Finally, there were also a whole set of organizations and associations that I don’t know to what degree we can group in civil society. They had a more or less clientelistic relationship with the Tudjman regime, from Don Ante Bakovic and his populist, pro-natalist movement to war veterans associations and other groups like Bedem Ljubavi (Mothers for Peace). At least some of these clientelistic groups, or at least certain parts of their activities, should be included in the sphere of civil society regardless of what we might think of them.

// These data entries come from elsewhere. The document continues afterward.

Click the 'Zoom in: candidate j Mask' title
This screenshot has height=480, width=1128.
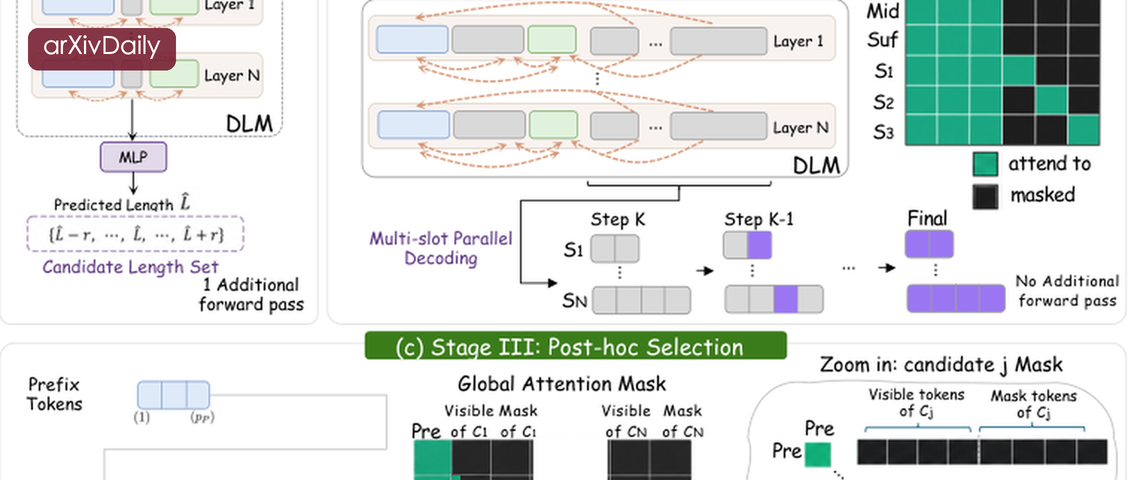pos(941,365)
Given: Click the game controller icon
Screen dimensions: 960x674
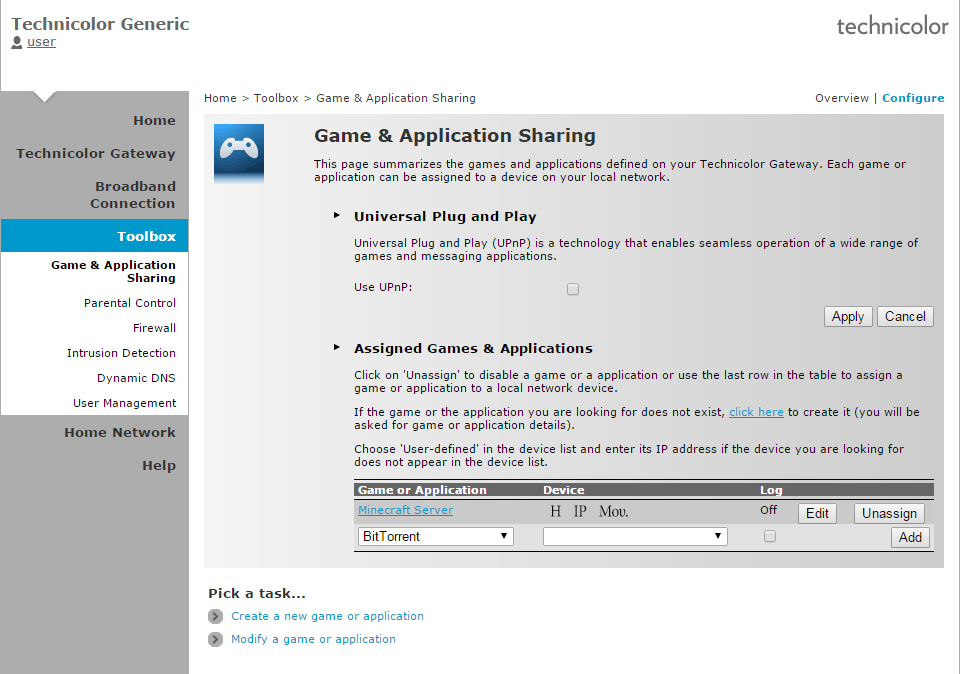Looking at the screenshot, I should [239, 153].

On top of all of this was the anti-war movement, which is something I wasn’t involved with, since I wasn’t in Croatia for the most part during those war years. There were also international humanitarian organizations and other outside organizations, which I think is very important for understanding the whole process. Sometimes you hear the over-simplified argument that civil society was imposed from the outside. Of course, the roots of civil society can be traced back at least to the 1970s and the socialist period, if not before. I don’t think that we can speak of a fully developed civil society in the 1990s though, but rather, there were elements of civil society. They were highly reliant on foreign assistance, and that had its own dynamic: both positive in terms of sharing experience and also negative when there were cases of imposing ideas on others, conditionality, and so on. The stronger civil-society organizations in Croatia were obviously in a better position to defend against attempts to influence their independence. Other, smaller or more local organizations were in a weaker position. There were also service providers that were in a more clientelistic relationship with the regime. So there was conflict and adversarial relationships even within civil society.

 

What were the major cleavages?

 

The relationship to the issue of the nation and ethnicity was the main cleavage: whether you believe that certain values, ideas, are important regardless of one’s ethnicity or whether you put ethnic identity above everything else. This cleavage developed in Croatia, as in other countries where what Claus Offe terms the “ethnification of politics and society” was really strong. It happened in a gradual way, but it was getting stronger during the mid-1990s rather than weaker. And then from the perspective of the regime, there was a switch from the external to the internal enemy, which also solidified these cleavages within civil society.

 

Do you think the turning point in terms of this ethnification of politics was Tudjman’s death at the end of 1999? Or would you identify a different turning point?

 

On the level of the political system, the change that took place in January 2000 with the elections was the turning point. But it had a lot of causes. It wasn’t just Tudjman’s death, but Tudjman’s death in a way ensured that the results would be implemented. Whether they would have taken place if Tudjman had stayed alive for a year or a few months longer is an open question. But obviously during Tudjman’s regime, the possibility of going beyond the ethnic, of changing the framework, didn’t exist. So on the level of the political system, that’s the turning point.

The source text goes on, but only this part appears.